### About this exercise
Scan the records for lines with the word "scrollbar", and copy every such line.

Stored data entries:
• • • • •

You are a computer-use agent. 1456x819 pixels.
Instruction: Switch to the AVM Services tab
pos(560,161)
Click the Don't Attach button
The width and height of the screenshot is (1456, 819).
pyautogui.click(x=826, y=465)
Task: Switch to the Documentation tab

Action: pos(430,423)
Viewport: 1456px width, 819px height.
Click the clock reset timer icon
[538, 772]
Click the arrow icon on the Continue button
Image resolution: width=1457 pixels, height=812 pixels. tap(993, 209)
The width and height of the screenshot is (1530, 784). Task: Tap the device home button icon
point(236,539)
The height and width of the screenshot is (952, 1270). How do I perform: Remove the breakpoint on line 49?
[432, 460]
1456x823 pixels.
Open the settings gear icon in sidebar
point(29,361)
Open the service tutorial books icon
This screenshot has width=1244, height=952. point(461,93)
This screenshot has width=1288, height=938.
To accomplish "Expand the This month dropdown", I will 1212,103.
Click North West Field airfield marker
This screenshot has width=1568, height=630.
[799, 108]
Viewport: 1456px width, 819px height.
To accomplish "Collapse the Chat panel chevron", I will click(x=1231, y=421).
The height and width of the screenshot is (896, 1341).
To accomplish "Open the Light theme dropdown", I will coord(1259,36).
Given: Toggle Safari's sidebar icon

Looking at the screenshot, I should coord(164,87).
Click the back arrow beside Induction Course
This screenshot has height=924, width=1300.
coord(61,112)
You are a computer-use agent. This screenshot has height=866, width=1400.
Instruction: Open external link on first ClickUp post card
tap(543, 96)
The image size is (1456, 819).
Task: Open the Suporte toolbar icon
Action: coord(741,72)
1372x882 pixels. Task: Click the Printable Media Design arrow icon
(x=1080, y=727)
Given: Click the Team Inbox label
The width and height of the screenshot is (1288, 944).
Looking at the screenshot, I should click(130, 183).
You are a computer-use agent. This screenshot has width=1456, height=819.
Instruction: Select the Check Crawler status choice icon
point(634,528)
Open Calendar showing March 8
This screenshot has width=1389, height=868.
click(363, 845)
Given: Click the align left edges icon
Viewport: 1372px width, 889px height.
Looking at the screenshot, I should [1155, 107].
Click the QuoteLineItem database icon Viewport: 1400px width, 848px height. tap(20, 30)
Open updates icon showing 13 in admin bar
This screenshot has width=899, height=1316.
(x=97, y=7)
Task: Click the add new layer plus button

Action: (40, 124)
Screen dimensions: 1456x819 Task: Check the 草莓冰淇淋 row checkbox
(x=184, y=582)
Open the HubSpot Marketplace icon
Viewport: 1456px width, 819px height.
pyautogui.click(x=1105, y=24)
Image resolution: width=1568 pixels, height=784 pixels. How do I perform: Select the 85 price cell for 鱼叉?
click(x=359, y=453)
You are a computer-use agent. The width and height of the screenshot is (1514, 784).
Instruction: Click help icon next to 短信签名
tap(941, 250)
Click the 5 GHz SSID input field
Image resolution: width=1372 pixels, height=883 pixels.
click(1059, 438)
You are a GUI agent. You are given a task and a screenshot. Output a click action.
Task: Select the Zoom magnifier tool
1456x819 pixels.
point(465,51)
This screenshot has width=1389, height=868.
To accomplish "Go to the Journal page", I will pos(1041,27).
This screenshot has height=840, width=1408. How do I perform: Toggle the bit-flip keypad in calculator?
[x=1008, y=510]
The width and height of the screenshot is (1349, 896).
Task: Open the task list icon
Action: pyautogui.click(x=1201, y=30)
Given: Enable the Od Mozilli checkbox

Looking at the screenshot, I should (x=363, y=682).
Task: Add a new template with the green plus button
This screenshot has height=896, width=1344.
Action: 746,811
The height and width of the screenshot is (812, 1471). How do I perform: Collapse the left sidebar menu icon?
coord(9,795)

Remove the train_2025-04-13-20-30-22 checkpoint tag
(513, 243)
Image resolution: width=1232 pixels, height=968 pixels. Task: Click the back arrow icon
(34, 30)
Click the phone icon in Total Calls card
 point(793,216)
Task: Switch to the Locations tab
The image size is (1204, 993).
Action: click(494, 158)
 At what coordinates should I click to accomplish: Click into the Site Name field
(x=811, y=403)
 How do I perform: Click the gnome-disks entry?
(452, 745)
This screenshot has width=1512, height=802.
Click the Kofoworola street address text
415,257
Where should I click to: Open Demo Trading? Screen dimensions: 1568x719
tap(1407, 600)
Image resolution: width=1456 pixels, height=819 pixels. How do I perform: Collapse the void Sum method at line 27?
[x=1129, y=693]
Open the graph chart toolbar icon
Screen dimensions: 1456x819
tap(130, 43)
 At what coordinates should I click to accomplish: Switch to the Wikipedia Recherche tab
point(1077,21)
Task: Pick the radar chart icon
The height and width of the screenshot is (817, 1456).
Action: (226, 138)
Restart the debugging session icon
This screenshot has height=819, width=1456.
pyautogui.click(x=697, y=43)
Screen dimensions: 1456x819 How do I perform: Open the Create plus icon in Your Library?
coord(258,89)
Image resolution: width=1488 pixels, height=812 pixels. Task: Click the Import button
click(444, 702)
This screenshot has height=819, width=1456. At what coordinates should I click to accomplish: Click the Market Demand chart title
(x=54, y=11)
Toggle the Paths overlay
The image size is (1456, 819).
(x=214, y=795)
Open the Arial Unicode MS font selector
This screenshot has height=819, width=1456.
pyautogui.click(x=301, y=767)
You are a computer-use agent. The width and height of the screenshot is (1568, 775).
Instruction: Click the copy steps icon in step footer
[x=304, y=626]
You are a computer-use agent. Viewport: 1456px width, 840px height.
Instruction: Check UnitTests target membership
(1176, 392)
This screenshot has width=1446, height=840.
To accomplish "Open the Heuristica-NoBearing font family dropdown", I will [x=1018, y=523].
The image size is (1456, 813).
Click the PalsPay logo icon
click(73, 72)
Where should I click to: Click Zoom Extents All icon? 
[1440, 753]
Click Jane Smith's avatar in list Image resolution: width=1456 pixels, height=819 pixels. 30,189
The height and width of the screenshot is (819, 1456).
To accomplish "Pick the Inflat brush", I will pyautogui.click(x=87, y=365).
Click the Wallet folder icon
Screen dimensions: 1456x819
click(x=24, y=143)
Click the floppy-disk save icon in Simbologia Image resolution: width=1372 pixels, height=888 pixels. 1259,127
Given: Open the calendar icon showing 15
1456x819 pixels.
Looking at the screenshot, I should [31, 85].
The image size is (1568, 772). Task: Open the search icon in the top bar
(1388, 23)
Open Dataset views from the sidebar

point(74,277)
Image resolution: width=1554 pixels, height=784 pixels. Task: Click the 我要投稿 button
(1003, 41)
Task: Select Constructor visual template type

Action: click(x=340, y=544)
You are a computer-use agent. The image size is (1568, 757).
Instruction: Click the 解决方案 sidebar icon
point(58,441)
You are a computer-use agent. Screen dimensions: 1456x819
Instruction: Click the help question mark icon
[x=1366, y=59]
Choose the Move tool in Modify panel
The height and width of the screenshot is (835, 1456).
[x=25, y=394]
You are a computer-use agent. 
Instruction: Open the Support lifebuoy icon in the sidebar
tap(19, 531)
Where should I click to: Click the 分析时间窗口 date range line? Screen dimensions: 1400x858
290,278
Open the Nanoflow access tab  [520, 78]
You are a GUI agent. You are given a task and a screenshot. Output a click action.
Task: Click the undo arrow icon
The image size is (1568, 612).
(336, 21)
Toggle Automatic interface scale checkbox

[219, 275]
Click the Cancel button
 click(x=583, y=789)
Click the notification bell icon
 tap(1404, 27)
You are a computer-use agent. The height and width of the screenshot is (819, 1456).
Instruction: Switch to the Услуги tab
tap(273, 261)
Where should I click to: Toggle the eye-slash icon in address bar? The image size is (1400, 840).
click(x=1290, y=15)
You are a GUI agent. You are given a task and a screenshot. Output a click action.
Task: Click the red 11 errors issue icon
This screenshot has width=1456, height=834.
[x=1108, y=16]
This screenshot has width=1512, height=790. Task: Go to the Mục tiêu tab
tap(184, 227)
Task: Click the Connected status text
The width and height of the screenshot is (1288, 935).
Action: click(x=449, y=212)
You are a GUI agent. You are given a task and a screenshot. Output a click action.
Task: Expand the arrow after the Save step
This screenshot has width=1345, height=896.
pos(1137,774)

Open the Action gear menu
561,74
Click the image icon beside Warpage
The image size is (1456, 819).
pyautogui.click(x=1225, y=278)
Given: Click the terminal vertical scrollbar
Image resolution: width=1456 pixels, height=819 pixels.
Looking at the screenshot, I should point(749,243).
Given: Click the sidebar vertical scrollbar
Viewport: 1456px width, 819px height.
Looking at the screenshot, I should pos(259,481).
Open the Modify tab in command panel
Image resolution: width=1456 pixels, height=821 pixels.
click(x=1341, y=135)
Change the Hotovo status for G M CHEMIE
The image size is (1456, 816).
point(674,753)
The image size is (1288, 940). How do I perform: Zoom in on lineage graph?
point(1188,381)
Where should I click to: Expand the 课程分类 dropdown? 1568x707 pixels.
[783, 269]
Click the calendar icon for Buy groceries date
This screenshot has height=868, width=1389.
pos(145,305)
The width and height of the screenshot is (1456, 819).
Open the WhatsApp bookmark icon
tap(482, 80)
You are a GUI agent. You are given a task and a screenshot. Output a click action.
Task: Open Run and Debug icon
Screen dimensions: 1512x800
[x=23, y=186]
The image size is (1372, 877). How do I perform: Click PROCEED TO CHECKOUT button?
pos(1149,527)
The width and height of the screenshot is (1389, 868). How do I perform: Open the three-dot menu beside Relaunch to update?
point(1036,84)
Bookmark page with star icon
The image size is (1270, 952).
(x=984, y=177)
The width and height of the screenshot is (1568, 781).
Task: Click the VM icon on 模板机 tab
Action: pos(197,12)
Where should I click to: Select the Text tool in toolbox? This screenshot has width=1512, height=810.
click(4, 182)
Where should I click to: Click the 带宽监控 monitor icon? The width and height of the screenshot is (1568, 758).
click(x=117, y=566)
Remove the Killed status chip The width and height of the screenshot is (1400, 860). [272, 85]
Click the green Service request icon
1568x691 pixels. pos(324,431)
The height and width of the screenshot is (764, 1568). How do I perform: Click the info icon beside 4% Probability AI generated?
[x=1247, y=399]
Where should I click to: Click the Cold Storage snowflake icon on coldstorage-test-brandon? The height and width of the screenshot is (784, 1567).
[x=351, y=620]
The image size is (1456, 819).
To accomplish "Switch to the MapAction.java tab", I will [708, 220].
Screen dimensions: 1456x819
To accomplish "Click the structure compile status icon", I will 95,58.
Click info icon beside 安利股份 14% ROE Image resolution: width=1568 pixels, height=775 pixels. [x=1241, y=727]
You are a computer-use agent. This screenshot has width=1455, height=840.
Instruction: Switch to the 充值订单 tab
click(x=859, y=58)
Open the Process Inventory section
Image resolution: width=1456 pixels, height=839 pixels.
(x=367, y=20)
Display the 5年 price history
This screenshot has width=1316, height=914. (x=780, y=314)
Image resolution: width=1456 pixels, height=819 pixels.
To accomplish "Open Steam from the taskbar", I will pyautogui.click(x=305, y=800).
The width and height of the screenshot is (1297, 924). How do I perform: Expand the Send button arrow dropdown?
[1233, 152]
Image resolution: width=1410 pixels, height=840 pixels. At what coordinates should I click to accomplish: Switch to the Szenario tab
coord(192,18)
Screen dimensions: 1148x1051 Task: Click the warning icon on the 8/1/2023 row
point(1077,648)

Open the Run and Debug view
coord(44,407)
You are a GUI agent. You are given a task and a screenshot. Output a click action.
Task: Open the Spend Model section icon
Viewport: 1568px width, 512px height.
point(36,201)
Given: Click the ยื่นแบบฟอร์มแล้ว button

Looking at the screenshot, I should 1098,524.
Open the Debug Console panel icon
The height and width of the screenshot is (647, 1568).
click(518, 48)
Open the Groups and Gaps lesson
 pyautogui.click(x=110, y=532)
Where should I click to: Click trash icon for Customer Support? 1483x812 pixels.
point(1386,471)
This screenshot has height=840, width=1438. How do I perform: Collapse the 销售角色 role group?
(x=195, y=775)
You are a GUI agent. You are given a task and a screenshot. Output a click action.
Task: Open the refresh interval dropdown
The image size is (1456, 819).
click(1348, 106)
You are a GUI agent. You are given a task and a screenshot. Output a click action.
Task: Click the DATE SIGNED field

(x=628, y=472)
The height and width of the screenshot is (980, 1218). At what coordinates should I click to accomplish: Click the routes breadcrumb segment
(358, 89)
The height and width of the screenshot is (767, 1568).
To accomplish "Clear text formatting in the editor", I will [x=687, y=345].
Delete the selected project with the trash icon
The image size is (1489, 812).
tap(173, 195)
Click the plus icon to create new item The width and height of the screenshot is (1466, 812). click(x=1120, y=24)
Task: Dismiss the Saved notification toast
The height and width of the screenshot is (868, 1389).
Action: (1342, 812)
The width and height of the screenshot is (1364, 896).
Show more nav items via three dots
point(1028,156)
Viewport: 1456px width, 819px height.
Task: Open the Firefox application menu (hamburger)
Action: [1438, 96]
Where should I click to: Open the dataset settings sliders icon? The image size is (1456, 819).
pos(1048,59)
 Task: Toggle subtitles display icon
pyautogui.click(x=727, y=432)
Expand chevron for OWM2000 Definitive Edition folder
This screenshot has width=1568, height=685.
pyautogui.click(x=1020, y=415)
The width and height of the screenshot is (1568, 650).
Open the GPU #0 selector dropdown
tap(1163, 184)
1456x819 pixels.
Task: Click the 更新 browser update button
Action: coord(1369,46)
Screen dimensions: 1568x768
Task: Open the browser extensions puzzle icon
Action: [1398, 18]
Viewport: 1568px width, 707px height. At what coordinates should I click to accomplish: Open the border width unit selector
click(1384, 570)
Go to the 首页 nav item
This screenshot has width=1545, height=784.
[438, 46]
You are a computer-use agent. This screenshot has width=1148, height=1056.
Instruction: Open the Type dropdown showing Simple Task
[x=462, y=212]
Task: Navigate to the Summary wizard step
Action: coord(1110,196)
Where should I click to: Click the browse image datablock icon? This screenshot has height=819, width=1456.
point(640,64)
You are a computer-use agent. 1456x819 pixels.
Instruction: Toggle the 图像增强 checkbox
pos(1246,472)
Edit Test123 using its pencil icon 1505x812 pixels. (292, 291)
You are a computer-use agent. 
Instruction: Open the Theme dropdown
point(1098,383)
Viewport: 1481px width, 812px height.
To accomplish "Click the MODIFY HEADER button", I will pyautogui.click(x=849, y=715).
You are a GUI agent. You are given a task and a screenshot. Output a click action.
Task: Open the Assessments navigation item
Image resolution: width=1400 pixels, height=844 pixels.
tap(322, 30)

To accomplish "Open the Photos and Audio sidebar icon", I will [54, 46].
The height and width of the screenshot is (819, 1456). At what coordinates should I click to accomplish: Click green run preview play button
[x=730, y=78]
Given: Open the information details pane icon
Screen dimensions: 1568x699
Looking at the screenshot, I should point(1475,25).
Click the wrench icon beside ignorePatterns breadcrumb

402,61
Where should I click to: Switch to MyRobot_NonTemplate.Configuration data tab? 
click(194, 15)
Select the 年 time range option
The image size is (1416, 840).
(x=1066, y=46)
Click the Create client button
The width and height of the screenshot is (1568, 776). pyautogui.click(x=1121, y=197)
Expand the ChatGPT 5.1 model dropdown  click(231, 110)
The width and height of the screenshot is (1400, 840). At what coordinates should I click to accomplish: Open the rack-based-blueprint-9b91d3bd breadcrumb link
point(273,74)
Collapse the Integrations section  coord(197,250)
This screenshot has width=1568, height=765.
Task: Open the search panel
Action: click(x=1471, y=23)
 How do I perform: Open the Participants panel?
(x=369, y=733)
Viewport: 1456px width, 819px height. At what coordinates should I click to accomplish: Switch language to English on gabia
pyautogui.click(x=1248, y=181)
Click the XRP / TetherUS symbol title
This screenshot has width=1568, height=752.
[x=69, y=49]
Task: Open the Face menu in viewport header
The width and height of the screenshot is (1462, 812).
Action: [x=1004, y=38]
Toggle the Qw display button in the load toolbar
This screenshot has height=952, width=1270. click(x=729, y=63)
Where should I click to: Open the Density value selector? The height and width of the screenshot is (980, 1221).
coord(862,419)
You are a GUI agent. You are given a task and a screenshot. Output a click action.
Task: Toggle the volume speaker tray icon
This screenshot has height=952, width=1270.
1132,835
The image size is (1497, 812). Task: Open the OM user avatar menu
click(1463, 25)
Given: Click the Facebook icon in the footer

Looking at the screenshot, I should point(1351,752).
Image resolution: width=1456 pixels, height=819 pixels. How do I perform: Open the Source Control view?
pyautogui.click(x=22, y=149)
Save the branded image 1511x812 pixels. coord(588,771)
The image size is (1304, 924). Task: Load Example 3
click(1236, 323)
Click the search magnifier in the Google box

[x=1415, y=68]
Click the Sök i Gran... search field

• • • • •

### Completed task
Given: Click the terminal vertical scrollbar
Given: Click the sidebar vertical scrollbar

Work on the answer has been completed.